• **What the task requires**
Starting at the line that contains "Image resolution: width=1187" and continuing through the end of the records, rewrite those lines with "Owners" changed to "Members" and everything else left as it is. Leave the pictures out of your answer.

• **Records provided**
══════════════════════════════
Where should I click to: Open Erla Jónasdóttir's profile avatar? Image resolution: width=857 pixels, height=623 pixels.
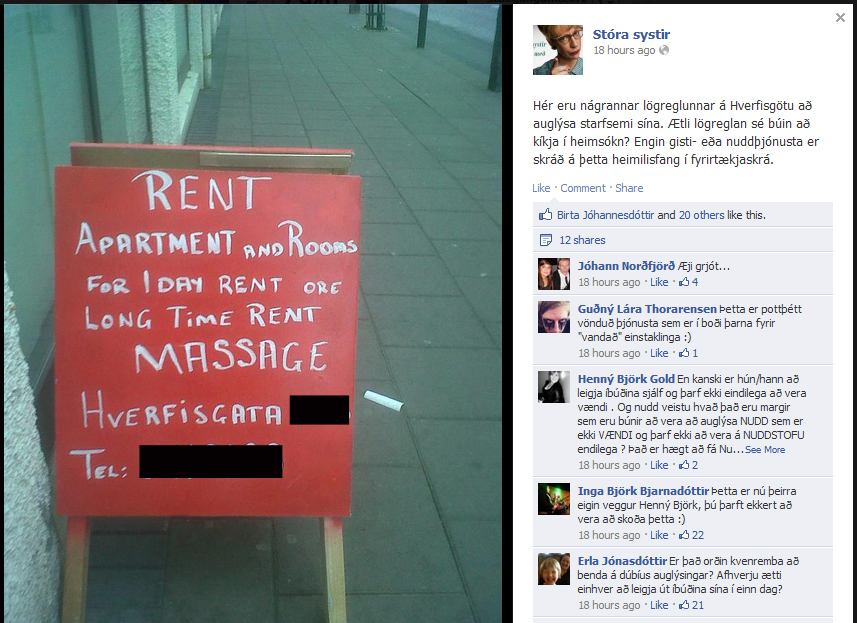click(554, 569)
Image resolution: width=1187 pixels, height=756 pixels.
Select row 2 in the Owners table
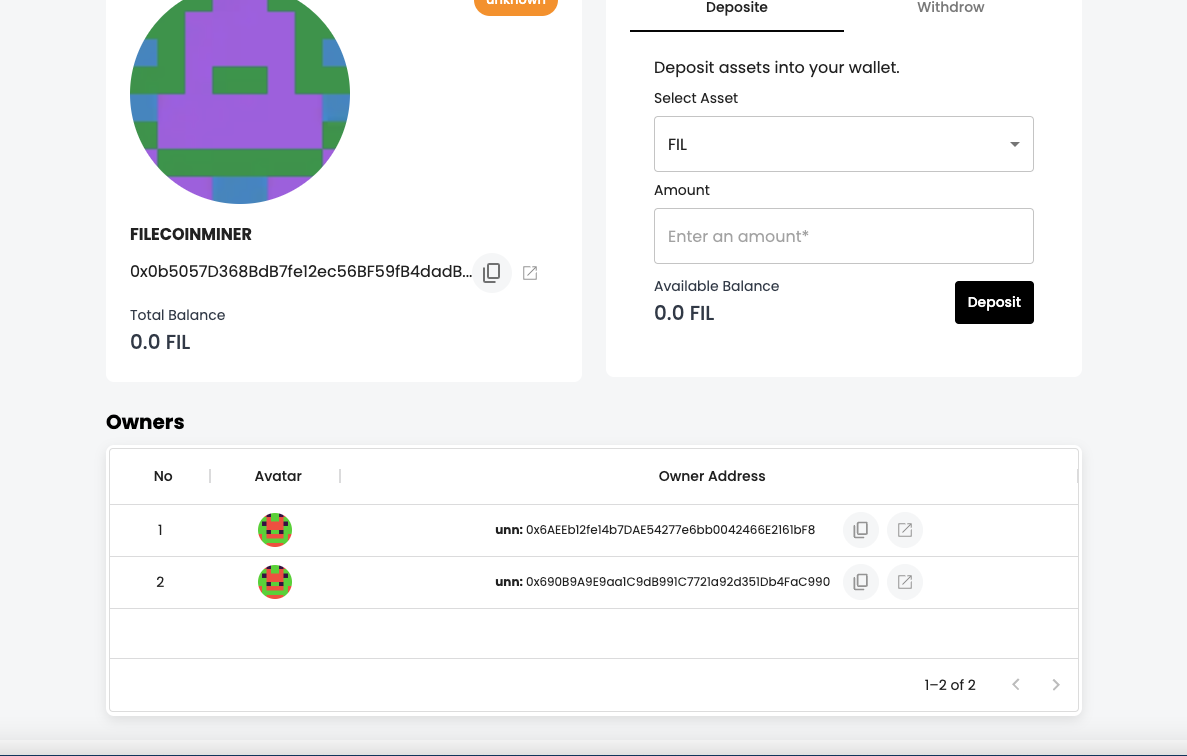(594, 581)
══════════════════════════════
• **The solution**
Image resolution: width=1187 pixels, height=756 pixels.
Select row 2 in the Members table
(594, 581)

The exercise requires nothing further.